# Tired of "showcases". Show me something real!



## cheesefood (Jan 14, 2008)

So as I'm working on my bathroom I've noticed something: places that sell fixtures all seemed fixed on the concept of the 200-300 square foot bathroom. Try to find any place showcasing a small half-bath idea. I can show you several bathroom showcases with a fireplace, claw-foot tub in the center of the room, toilet, bidet, and huge cabinets. Sure, I'd love to have a bathroom that big. Why can't you show me some ideas for an <20 square foot half-bathroom?

Same with kitchens. The new big innovation seems to be focused on building houses with 400-500 square foot kitchens when Americans are increasingly going out to eat. Why does everyone want a show-case kitchen with two ovens when  they only cook in it maybe 20-30 times per year? Seems like a big waste of space.

I have modestly sized bathrooms and kitchens in my 30 year old house. The focus is on larger living spaces. Are the showcases dictating design? I can see bathroom and kitchen appliance and fixture vendors wanting to create the concept of larger spaces since these rooms tend to have more purchased and installed parts and since they may be the only "branded" rooms in the house (meaning visible matching logos everywhere).

I think about the living room. This is where my TV sits and my son likes to play. It's relatively safe (in comparison with the kitchen) and quite comfortable. I think about the non-electrical purchased items in this room: sofa, recliner, tables, chairs, blankets, furniture. No one ever asks me "What brand of sofa is that?" It's "Where did you get your sofa? Where did you get your tables?" Yet you can walk into my kitchen and see Kitchenaid everywhere. Nice matching appliances like a good little kitchen.

So do furniture manufacturers need to start self-branding in order to achieve focus on the living room?

In 20-30 years, will big kitchens and bathrooms still be considered trendy, or will people realize how often they cook and say "Why on earth would anyone want a kitchen this big when it's eating into the Family room's space"?


----------



## guyod (Jan 14, 2008)

Good points. But i think you answered your own questions. You cant sell a 50k living room remodel. showcases are all about the wow factor. nothing wow about a 20 sf 1/2 bath. plus what design ideas do you need from a space that small?


----------



## Kerrylib (Jan 14, 2008)

I agree w/ Cheese.

I've got a modest sized house, with a 12 x 12 kitchen area to "design" when the time and $$$ comes.  Also I've only got less than 8ft ceilings.

Everyplace that has a model kitchen, etc. is usually significantly larger, and shows cabinets w/ crown molding that extend well past the 8 ft mark.

Let's see the "remodel" displays show something real.

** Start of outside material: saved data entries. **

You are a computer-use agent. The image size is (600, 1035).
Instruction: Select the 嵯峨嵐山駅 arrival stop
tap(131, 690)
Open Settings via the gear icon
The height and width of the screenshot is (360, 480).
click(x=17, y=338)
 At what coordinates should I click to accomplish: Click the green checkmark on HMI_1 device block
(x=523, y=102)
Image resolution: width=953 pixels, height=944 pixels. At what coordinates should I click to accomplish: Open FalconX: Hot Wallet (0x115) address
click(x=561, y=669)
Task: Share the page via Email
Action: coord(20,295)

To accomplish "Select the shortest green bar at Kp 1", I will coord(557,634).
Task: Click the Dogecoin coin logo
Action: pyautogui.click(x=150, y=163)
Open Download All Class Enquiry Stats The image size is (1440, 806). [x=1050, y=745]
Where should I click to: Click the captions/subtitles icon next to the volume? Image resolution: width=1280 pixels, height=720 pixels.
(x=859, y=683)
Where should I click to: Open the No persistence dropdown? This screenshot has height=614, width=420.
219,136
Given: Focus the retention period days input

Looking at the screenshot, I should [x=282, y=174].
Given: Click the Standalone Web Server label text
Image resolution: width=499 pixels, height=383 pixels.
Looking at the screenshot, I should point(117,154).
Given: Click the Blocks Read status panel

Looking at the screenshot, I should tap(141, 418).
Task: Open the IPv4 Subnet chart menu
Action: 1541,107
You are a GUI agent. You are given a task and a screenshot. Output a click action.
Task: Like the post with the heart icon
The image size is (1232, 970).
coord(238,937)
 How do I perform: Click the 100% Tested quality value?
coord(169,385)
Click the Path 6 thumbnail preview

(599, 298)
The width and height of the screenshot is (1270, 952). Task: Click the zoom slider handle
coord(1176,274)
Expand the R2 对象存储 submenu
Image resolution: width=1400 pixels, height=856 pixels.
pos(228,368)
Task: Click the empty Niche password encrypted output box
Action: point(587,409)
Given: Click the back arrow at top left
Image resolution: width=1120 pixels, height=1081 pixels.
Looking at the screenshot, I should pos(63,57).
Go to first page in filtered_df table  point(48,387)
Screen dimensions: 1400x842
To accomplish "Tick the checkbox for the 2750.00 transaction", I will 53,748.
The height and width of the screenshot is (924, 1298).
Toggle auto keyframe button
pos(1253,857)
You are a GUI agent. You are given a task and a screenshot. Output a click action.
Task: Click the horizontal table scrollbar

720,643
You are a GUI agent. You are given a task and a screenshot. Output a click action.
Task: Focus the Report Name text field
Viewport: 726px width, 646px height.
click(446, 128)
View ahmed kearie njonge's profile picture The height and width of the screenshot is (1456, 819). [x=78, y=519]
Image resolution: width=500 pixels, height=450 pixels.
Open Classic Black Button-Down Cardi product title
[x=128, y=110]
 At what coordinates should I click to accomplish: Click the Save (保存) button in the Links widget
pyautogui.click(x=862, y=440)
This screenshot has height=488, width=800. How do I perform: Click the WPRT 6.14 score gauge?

When you have a small space to begin with, that is where REAL design work shows.  If you have 2 1/2 acres of space, it doesn't take much imagination to include the double wall oven, a soccer field sized island, double sinks and dishwashers, a "kitchen office" nook, a fridge big enough for a football team, etc.

Lets see some of the really usefull ideas incorporated into a 100 square foot kitchen.


----------



## glennjanie (Jan 14, 2008)

Any cabinet sales place can show you a perspective design of your kitchen. When I was selling them I had to draw the picture but now they can just punch them into the computer and get a full color picture to perspective or elevation/plan views along with the price. It works for any size room just take them your measurements, location of your present sink, range, refrigerator and such; tell them your ideas of what you want and they will show you how it will fit.
Glenn


----------



## ToolGuy (Jan 15, 2008)

My home is a "reality" type showcase. A true wake-up call indeed!


----------



## Rustedbird (Jan 18, 2008)

My back bath reality....gaping hole in wall where the sink was,  nasty looking subfloor, and a ladder by the side of a very ugly beige shower/tub. Almost broke my camera.
_
In 20-30 years, will big kitchens and bathrooms still be considered trendy, or will people realize how often they cook and say "Why on earth would anyone want a kitchen this big when it's eating into the Family room's space"?_

We are going to have real problems with cost of energy soon, if not starting now. Also we are competing with some rapidly developing economies for commodities like wood and cement.  Really big bathrooms and kitchens could start getting unpopular, not to mention two story high "great" rooms especially when the heating bills roll in.  2030 or so, unless we can burn anti-matter, it's gonna be tight.


----------



## phreaq (Jan 18, 2008)

guyod said:


> ...nothing wow about a 20 sf 1/2 bath. plus what design ideas do you need from a space that small?...



I too have a small bathroom that I'll be redoing in the spring. It's roughly 20sq ft, and I'm looking for design ideas to maximize space. Huge bathrooms can handle anything thrown at them, whereas the smaller bathrooms require better planning and selection.


----------